In Nigeria, the Central Bank has been at the forefront of ensuring that Nigerians begin to embrace the eNaira, which has not gained the traction the authorities expect. But it currently has 200,000 subscribers, the apex bank said.

CBN cites financial inclusion as one of its main reasons for rolling out eNaira. But the eNaira only works with digital wallets available on the Google Play Store and Apple Store. Not everybody in Nigeria has a smartphone. Imagine if the eNaira was built without using a smartphone.

Nonetheless, the financial regulator has not relented in making sure that the eNaira becomes more generally acceptable.

Recently, it organized a hackathon in collaboration with the Africa Fintech Foundry (AFF). It has also introduced an Unstructured Supplementary (USSD code).

Other Countries? 

The International Monetary Fund (IMF) claims in a blog post that although governments issue CBDCs for a variety of reasons, several benefits could be particularly significant for the region.

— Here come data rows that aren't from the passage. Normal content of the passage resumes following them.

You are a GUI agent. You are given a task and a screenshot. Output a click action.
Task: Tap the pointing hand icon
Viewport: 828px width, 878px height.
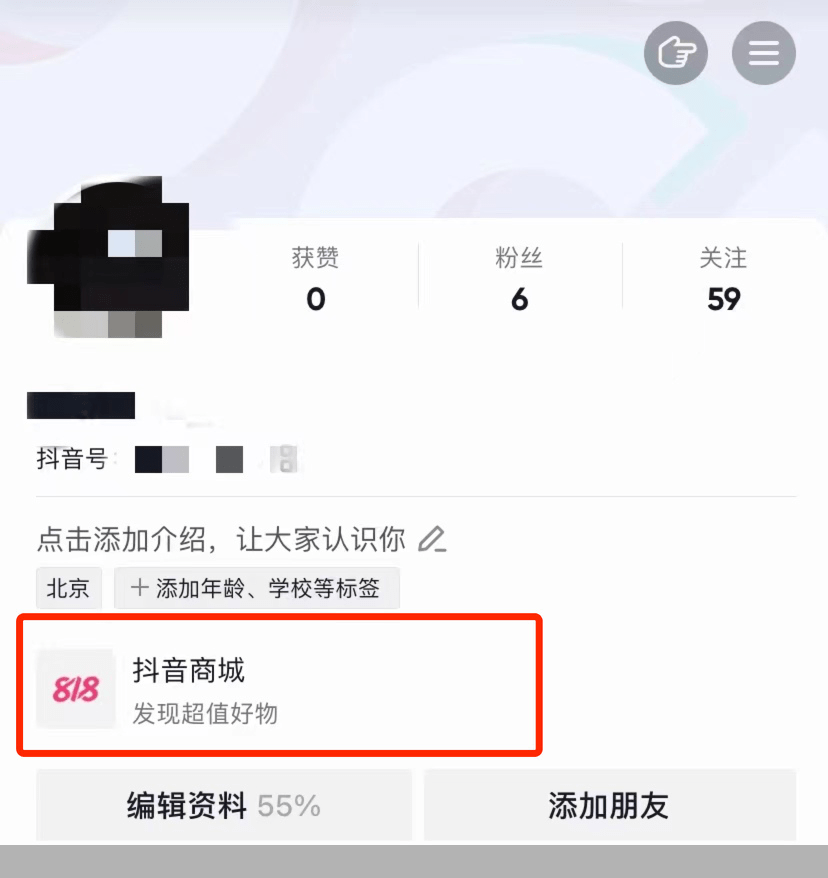(x=676, y=53)
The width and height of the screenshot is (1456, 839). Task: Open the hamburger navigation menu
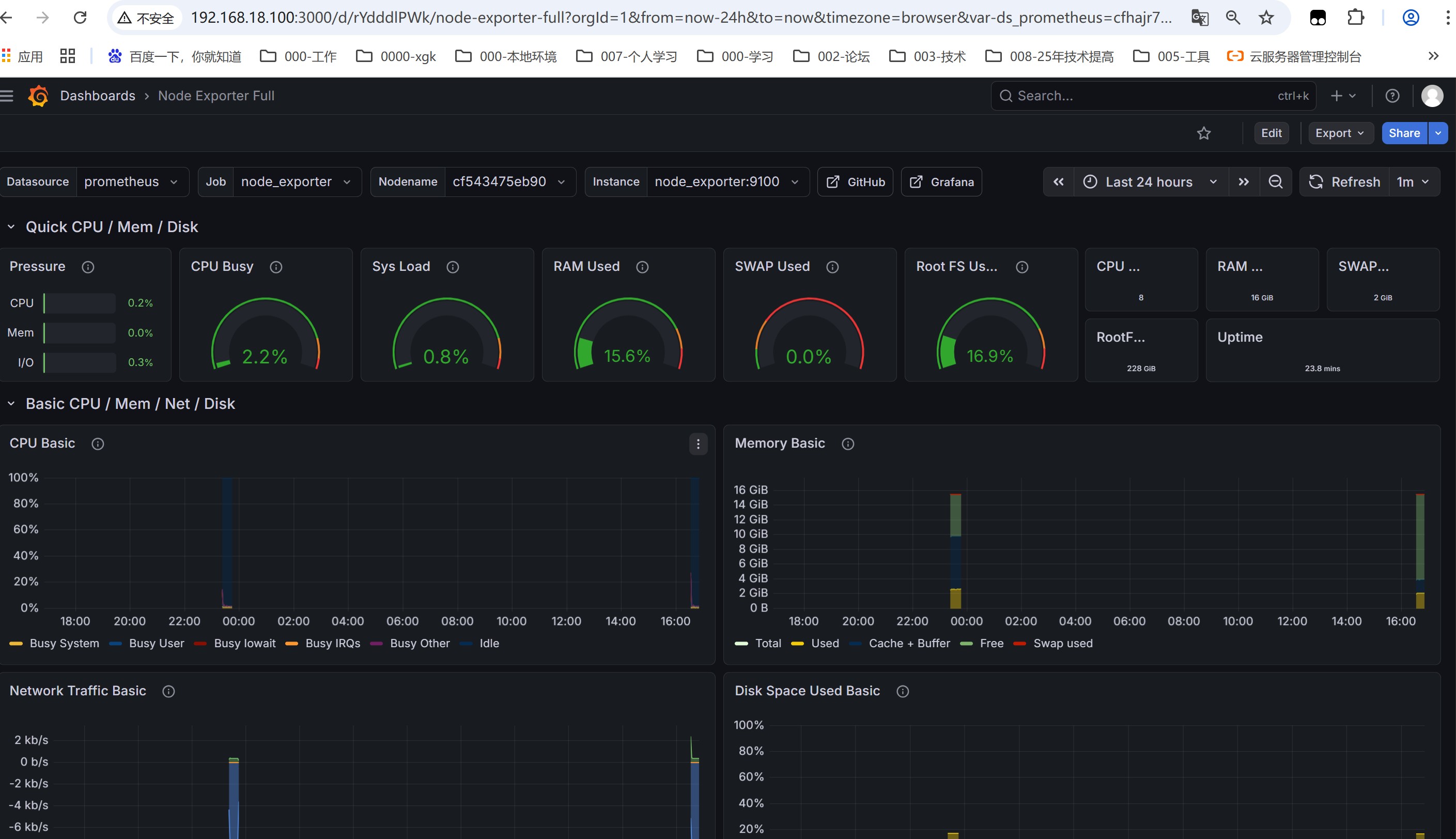tap(7, 96)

“Promoting financial inclusion is the first step. CBDCs, especially if made for offline use, could provide financial services to people who previously lacked bank accounts. 

Digital transactions can be carried out for little or no money in remote locations without internet connectivity. “

Ghana 

Findings by TechEconomy reveal that countries like Ghana, South Africa, Tanzania, and Kenya are yet to officially launch their CBDCs. Some of these countries.

Some of these countries, like Ghana and Tanzania, are the latest African countries making preparations to launch or test their viability. For example, Ghana’s CBDC, eCedi, is heating up the race to roll out e-cash on the continent.

The Bank of Ghana, by contrast, is testing a general-purpose or retail CBDC, the e-Cedi, which can be used by anyone with either a digital wallet app or a contactless smart card that can be used offline.

South Africa

As part of the second stage of Project Khokha, the South African Reserve Bank is experimenting with a wholesale CBDC that can only be used by financial institutions for interbank payments. 

Additionally, the nation is taking part in a cross-border experiment with the central banks of Singapore, Malaysia, and Australia.

Uganda

Currently, the Bank of Uganda is carrying out preliminary studies on whether or not a central bank digital currency should be considered, especially exploring what policy objectives

The Ugandan government has not banned cryptocurrencies but has concerns about risks from the technology including consumer protection and financial inclusion. 

Conclusion ​​

Nigeria was the second country after the Bahamas to roll out a CBDC.

From what we have gathered, several sub-Saharan African central banks are exploring or in the pilot phase of a digital currency, following Nigeria’s October introduction of the eNaira, last year. 

In the next few months, we expect countries like Ghana and South Africa to fully launch their digital currencies.